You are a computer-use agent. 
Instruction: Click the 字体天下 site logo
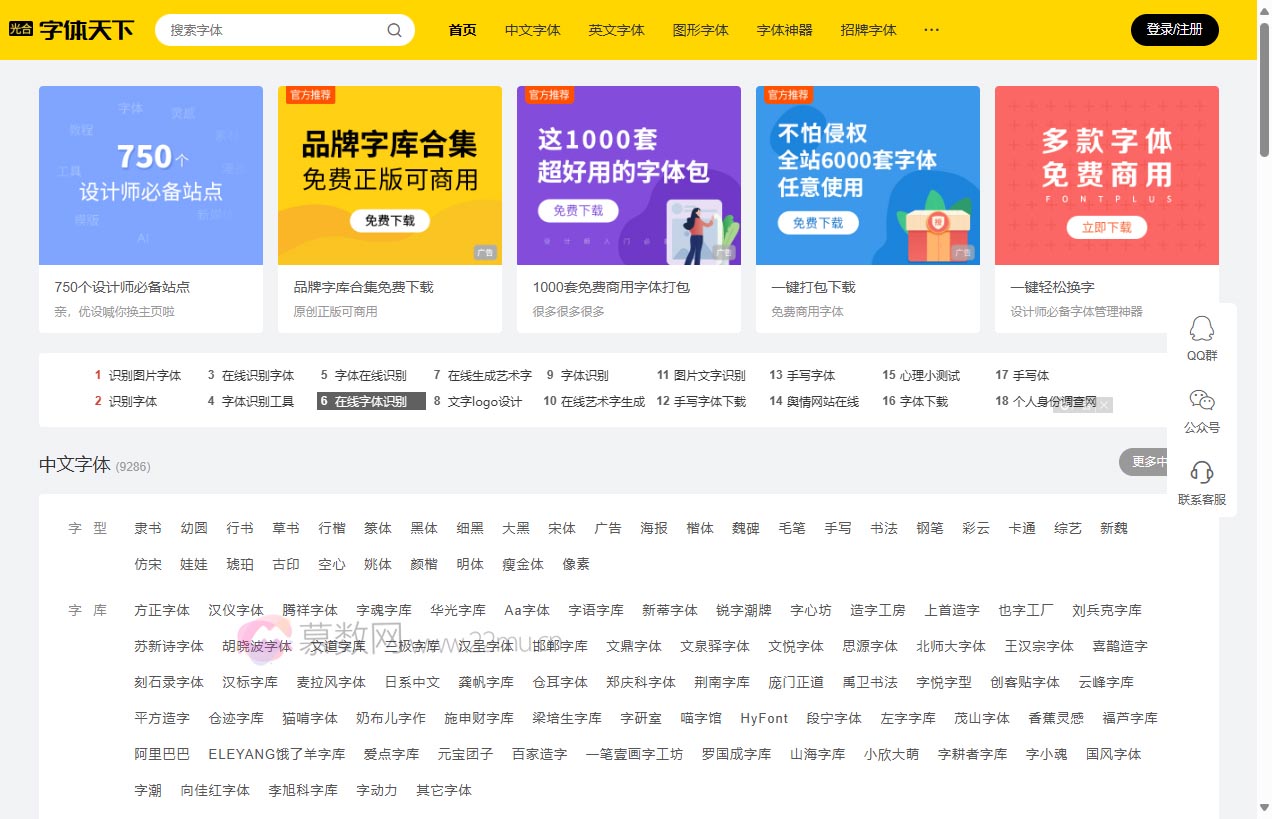click(x=86, y=29)
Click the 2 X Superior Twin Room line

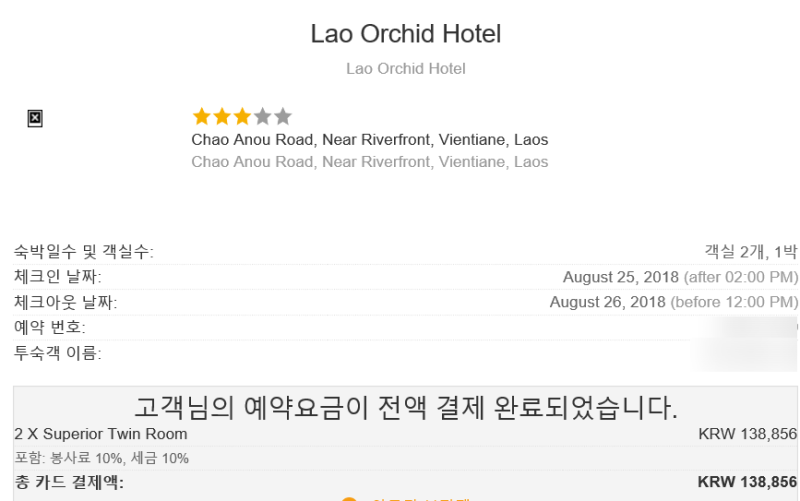(x=101, y=434)
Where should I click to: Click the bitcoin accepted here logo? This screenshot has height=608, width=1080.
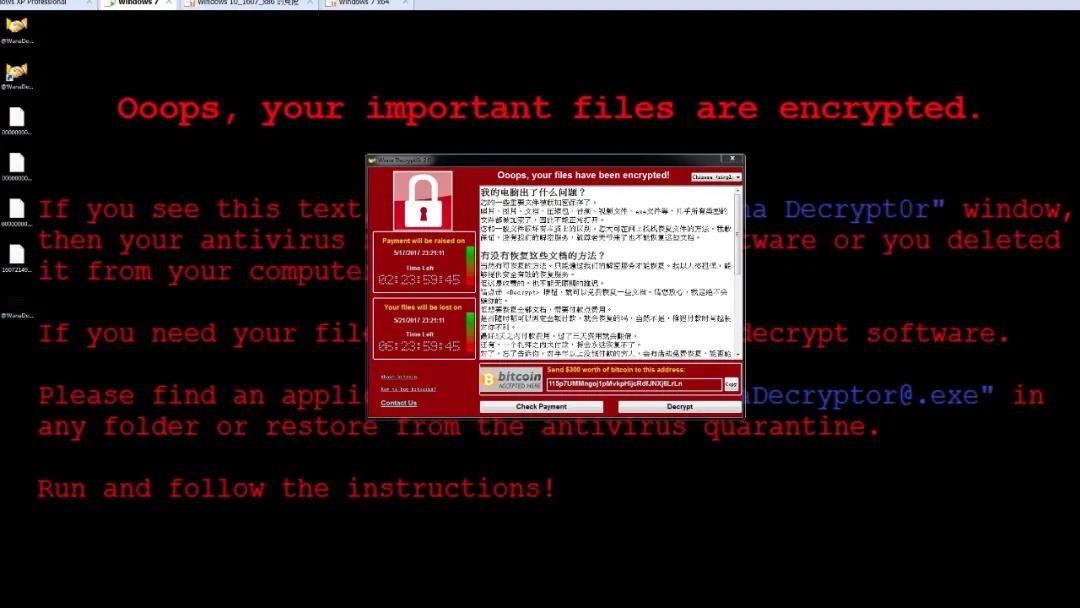click(512, 379)
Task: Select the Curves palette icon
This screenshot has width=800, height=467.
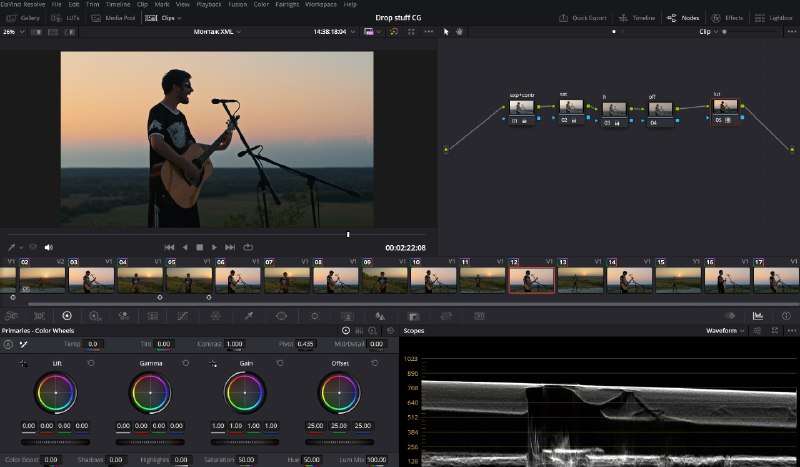Action: [x=182, y=316]
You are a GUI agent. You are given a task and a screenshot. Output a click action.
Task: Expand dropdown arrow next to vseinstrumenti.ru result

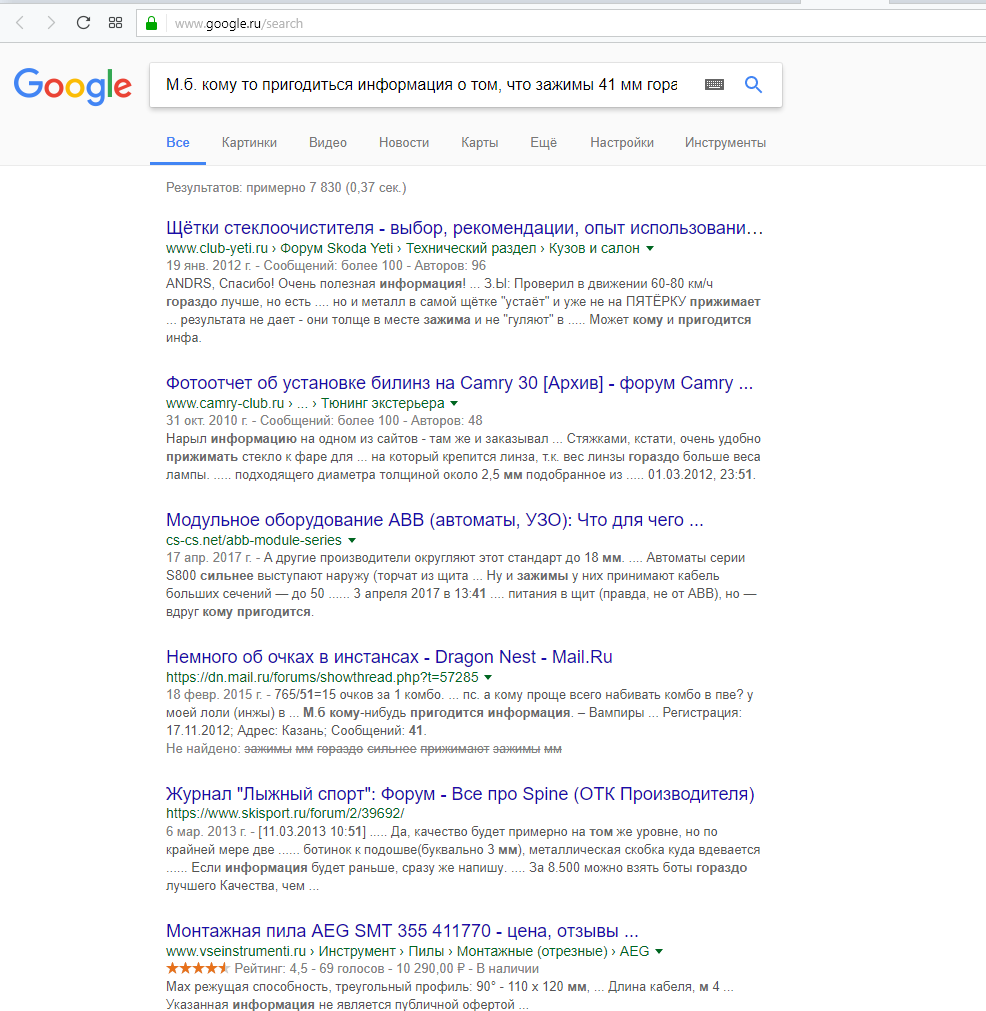(x=659, y=951)
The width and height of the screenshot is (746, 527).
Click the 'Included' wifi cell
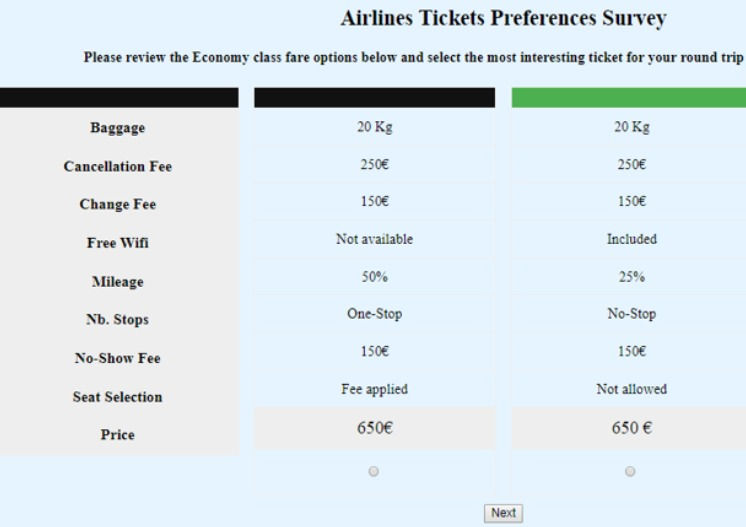click(x=630, y=240)
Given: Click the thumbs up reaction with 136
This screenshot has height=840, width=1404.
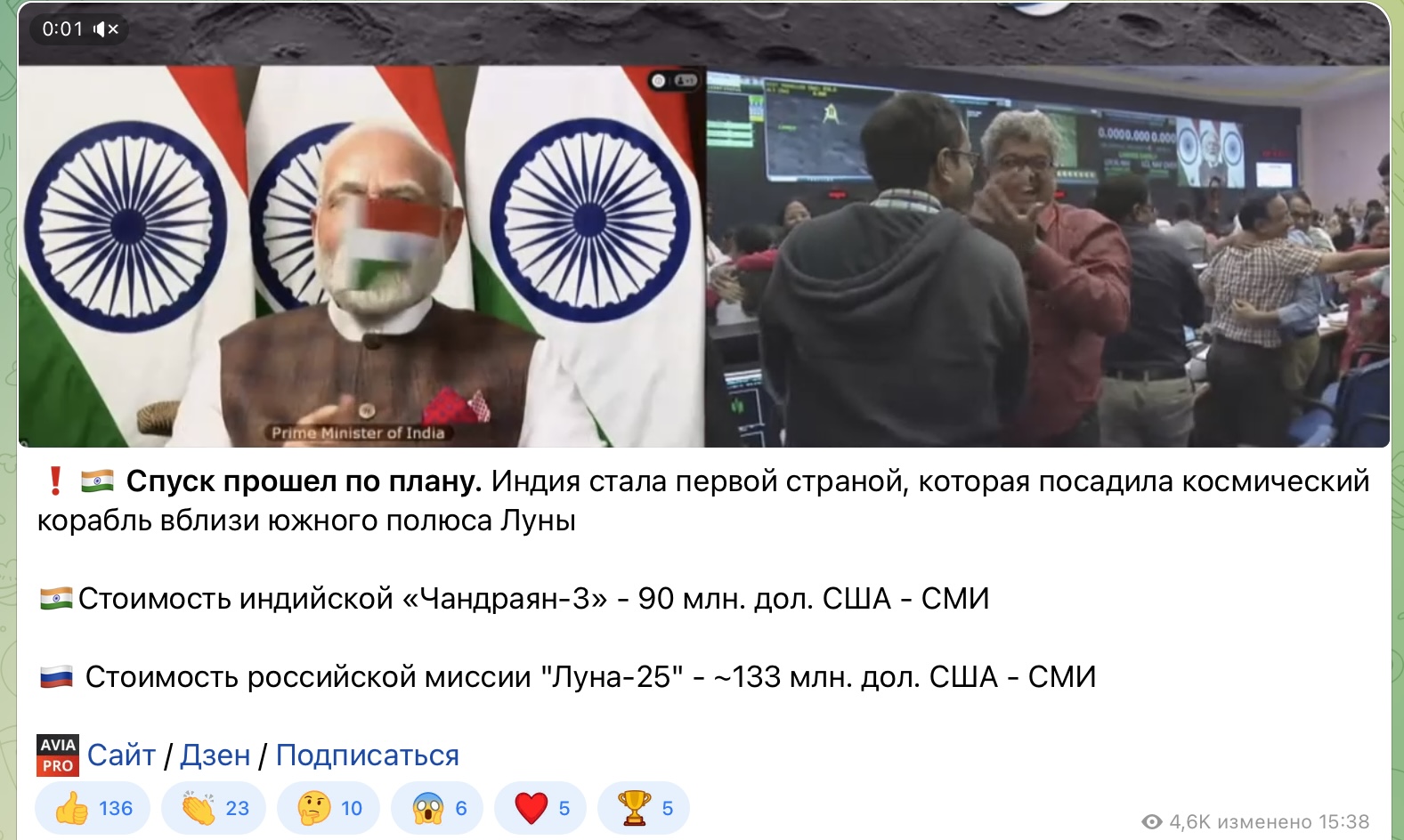Looking at the screenshot, I should click(x=93, y=808).
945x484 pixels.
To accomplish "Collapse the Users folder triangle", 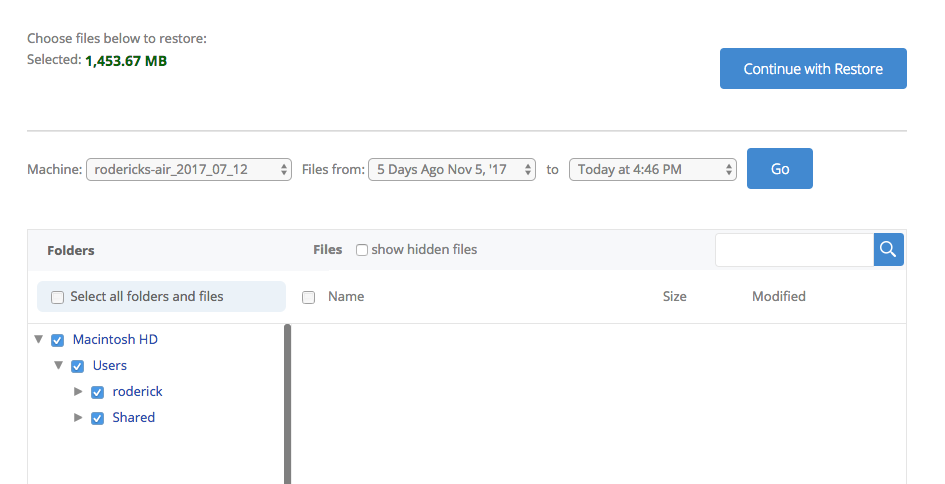I will pyautogui.click(x=58, y=365).
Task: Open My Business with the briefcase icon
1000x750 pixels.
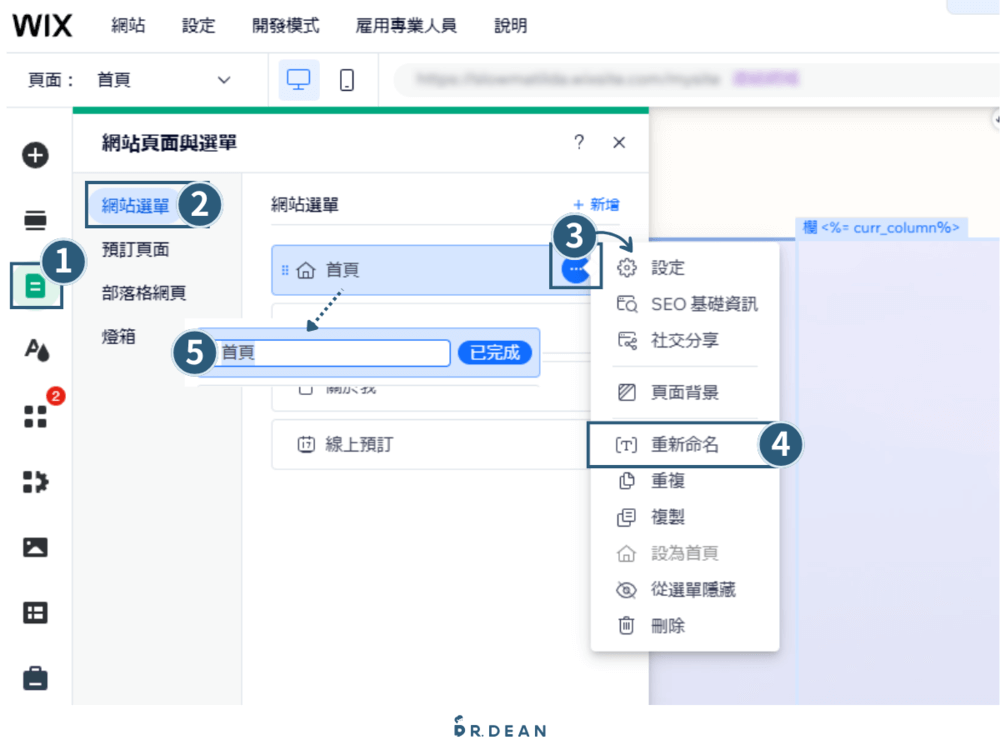Action: [36, 678]
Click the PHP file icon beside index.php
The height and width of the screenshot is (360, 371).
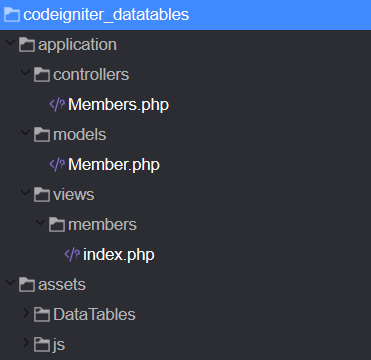point(72,255)
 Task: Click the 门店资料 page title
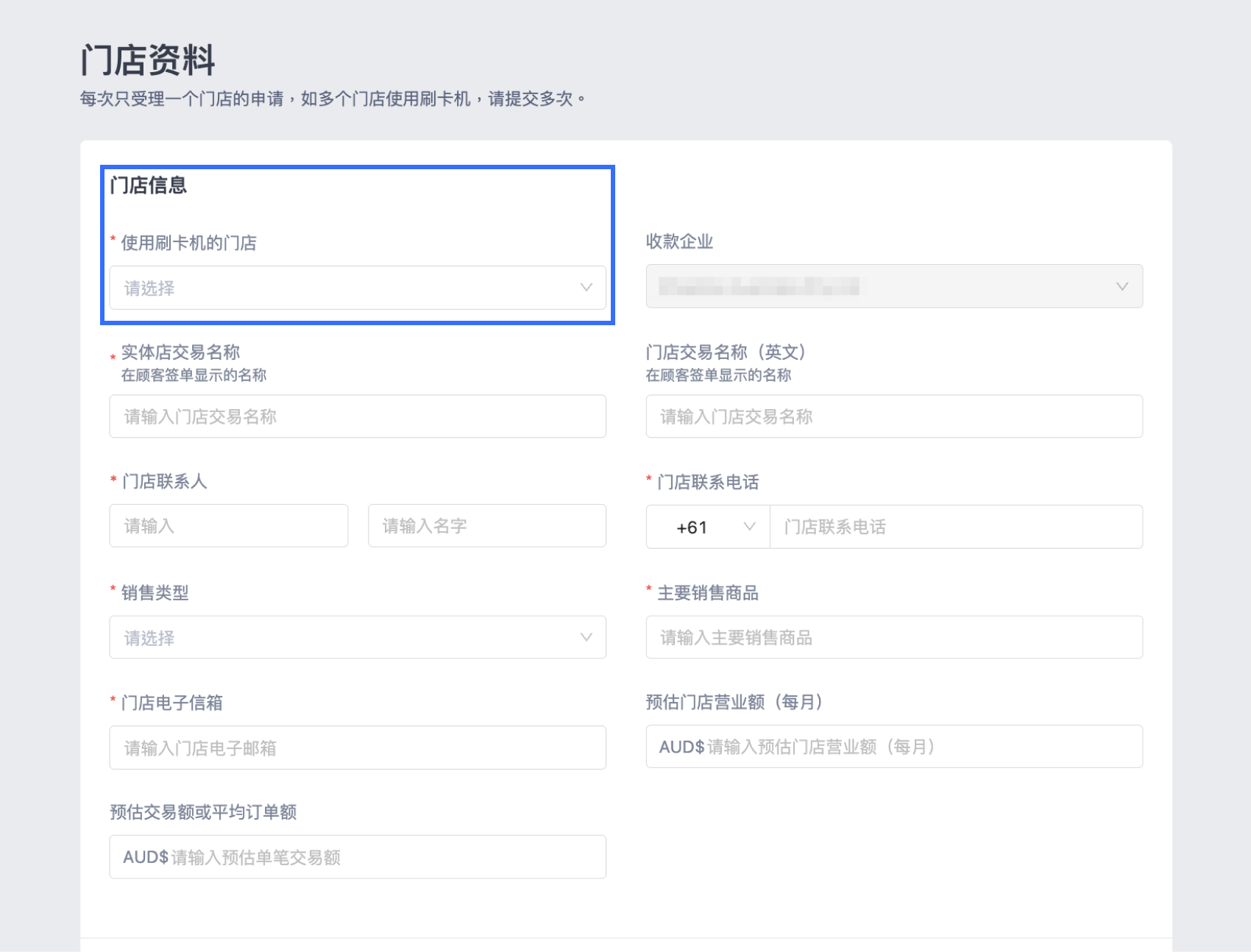tap(147, 60)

- - -

▸ **WHAT IS NEEDED**:
Recast the stretch of the records from the line containing "Click the 2 X Superior Twin Room line" through the line containing "Action: [x=182, y=316]" as a JSON list of strings, one string per line, with blank lines and the pictures left out.

▸ **SOLUTION**:
[
  "Click the 2 X Superior Twin Room line",
  "(x=101, y=434)",
  "Where should I click to: Click the bitcoin accepted here logo? This screenshot has height=608, width=1080.",
  "click(512, 379)",
  "Task: Select the Curves palette icon",
  "This screenshot has width=800, height=467.",
  "Action: [x=182, y=316]"
]